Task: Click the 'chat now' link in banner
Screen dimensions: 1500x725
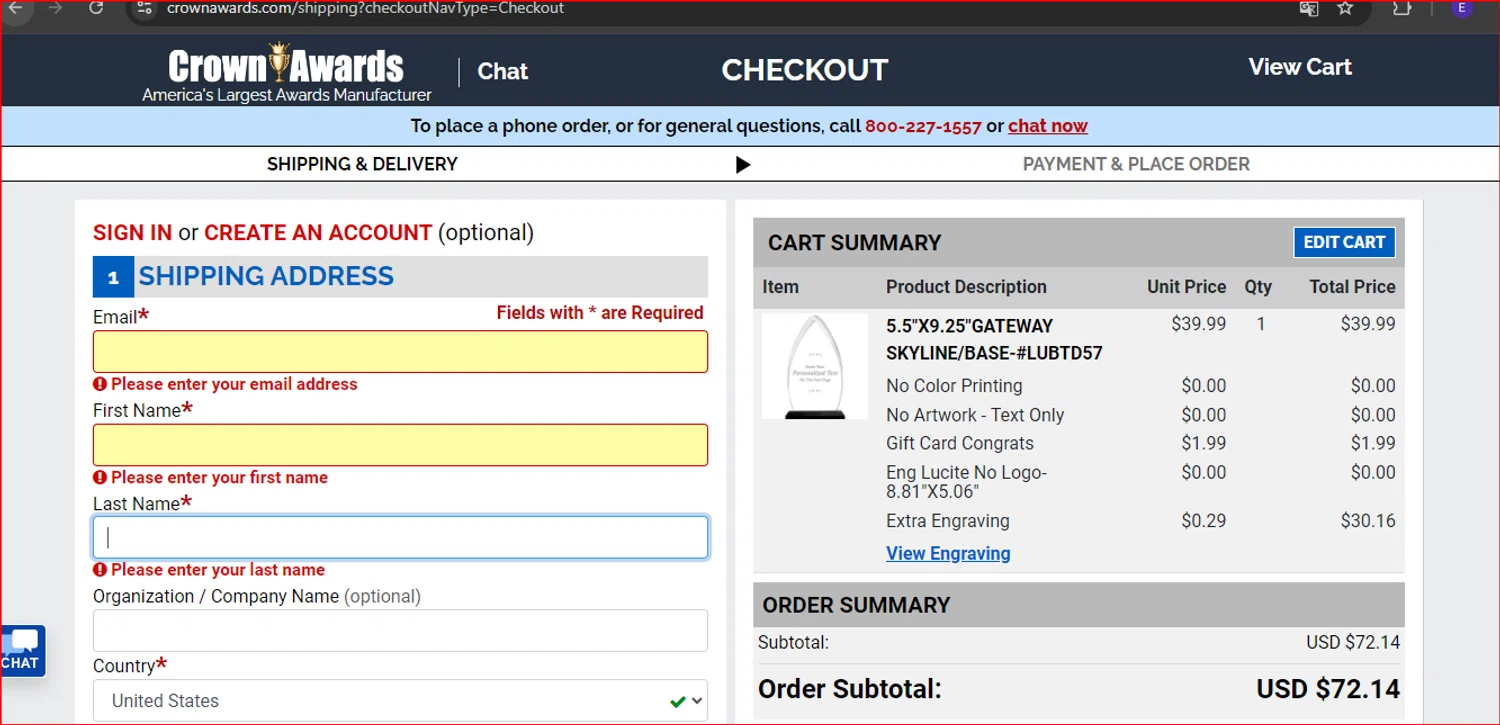Action: pos(1047,126)
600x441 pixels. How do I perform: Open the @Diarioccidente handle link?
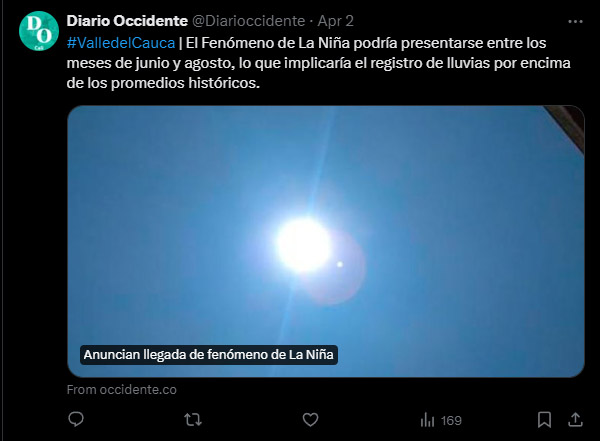[248, 21]
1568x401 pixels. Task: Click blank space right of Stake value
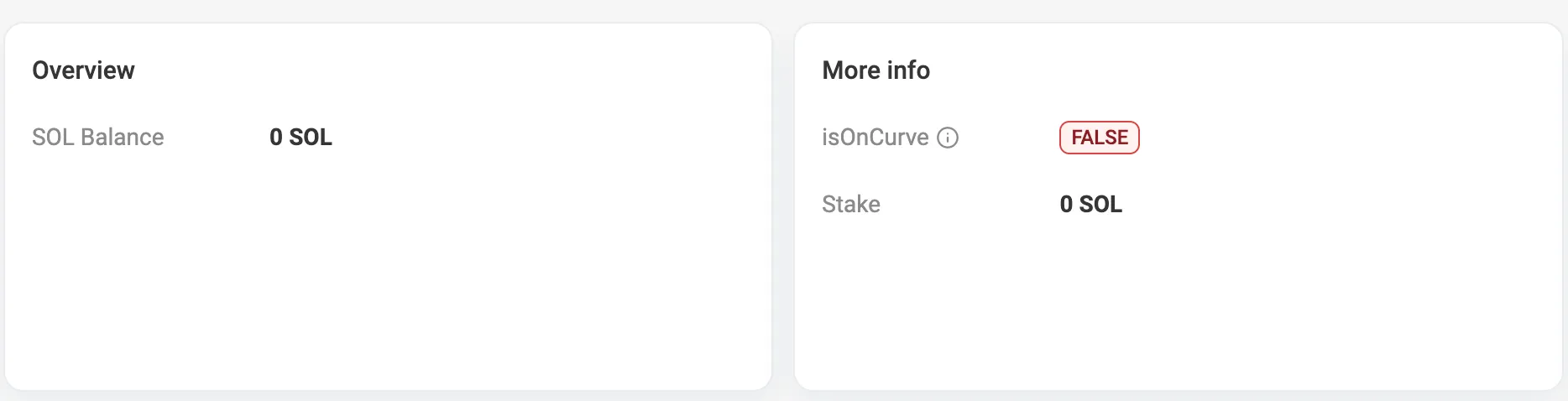[x=1343, y=205]

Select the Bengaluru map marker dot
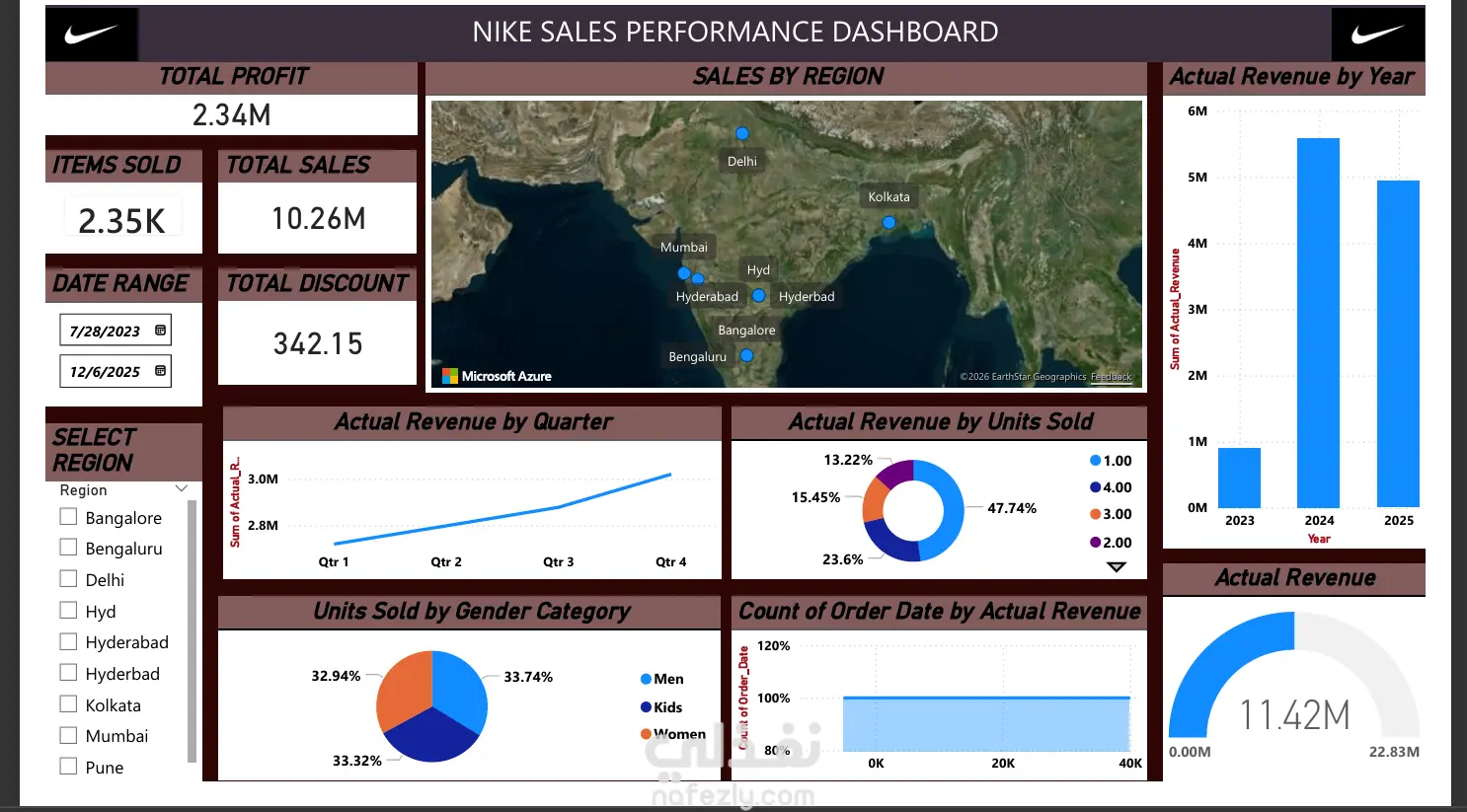tap(746, 356)
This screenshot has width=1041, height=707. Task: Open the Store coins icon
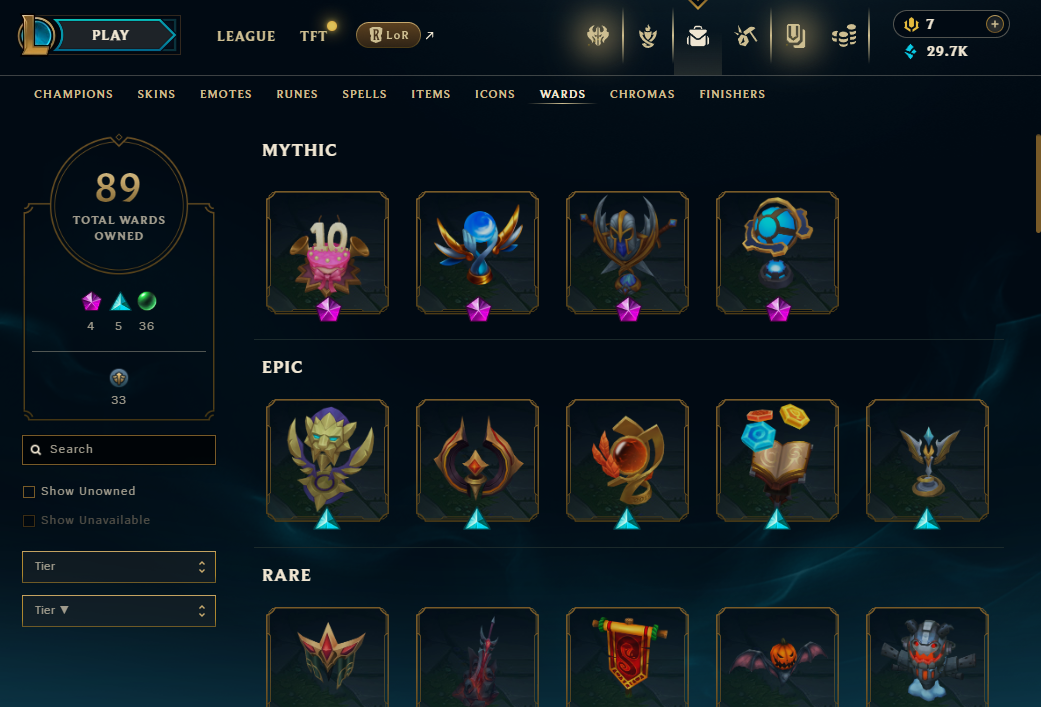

:: Task ::
Line by line and exactly, reproduce the span from the line with "1568x401 pixels. Task: Click" through the end of the data above, both ends included, with pictures left out.

:: Solution to the exercise ::
1568x401 pixels. Task: Click blank space right of Stake value
[x=1343, y=205]

Select the Bengaluru map marker dot
tap(746, 356)
This screenshot has width=1041, height=707. Task: Open the Store coins icon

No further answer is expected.